(Beginning of Text under study)

The invasion of the Holy Spirit on the Day of Pentecost in Acts 2 is another telling account. Here, God didn’t merely breathe out His Spirit, He poured it out as prophesied by Joel. This event formally illustrates the beginning of the Christian Church.

21 So Jesus said to them again, “Peace be to you; just as the Father has sent Me, I also send you.” 22 And when He had said this, He breathed on them and *said to them, “Receive the Holy Spirit. John 20:21-22.

The Promise of the Spirit

28 It will come about after this
That I will pour out My Spirit on all mankind;
And your sons and your daughters will prophesy,
Your old men will have dreams,
Your young men will see visions.
29 And even on the male and female servants
I will pour out My Spirit in those days.

Joel 2:28-29

“The Valley of Dry Bones” is a prophetic illustration of spiritual revival upon the acceptance of Jesus Christ as the prophesied Messiah.

28 There is neither Jew nor Gentile, neither slave nor free, nor is there male and female, for you are all one in Christ Jesus.

Galatians 3:28

Today, we see that that it’s the Word of God (see John 1:1-4) and His Spirit (see 2 Cor 3:17-18) that brings Spiritual revival today. If either of these are neglected, the church is but a charade.

If this world is going to be reached, I am convinced that it must be done by men and women of average talent.

(End of Text under study)

In the passage about the Holy Spirit, what does the Day of Pentecost event in Acts 2 formally illustrate? Rely only on the passage about the Holy Spirit, with no outside sources.

(Beginning of Available data)

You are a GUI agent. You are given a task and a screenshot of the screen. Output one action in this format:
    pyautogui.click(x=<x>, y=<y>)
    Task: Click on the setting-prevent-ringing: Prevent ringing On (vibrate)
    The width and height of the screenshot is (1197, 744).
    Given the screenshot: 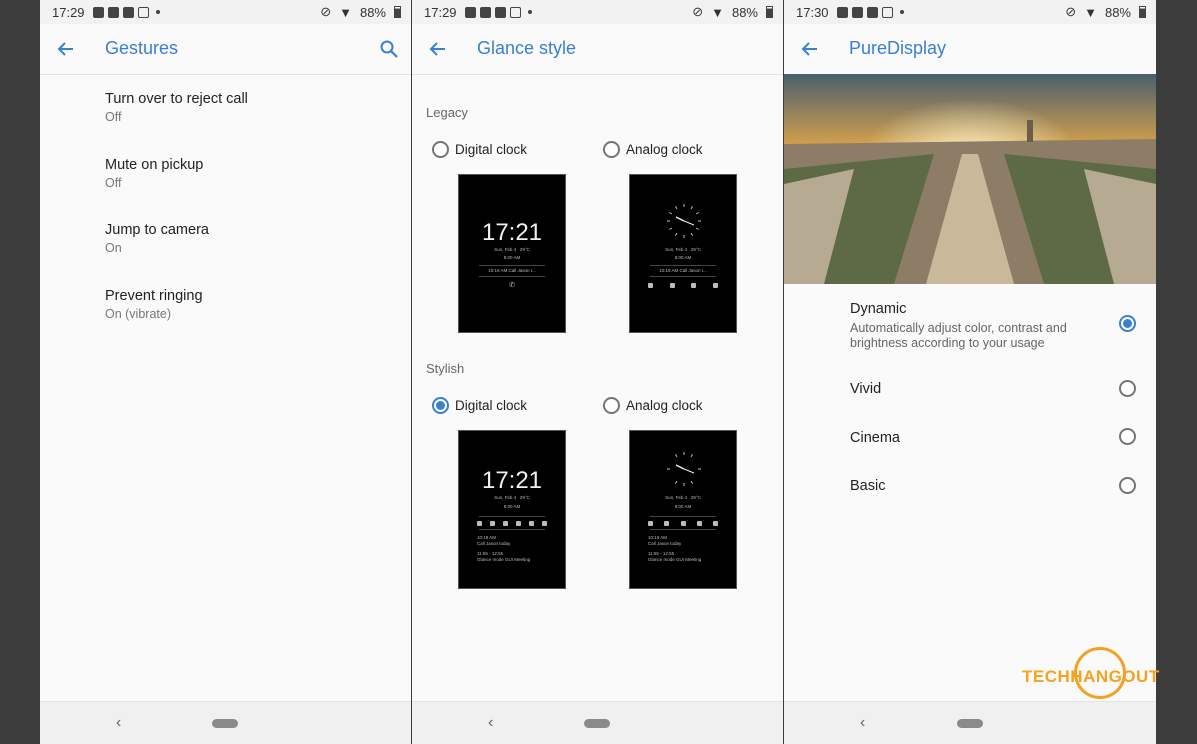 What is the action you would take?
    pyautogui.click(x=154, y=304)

(End of Available data)
(Beginning of Available data)

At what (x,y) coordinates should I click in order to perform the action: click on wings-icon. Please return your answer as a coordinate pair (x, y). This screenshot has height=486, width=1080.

(End of Available data)

Task response: The beginning of the Christian Church.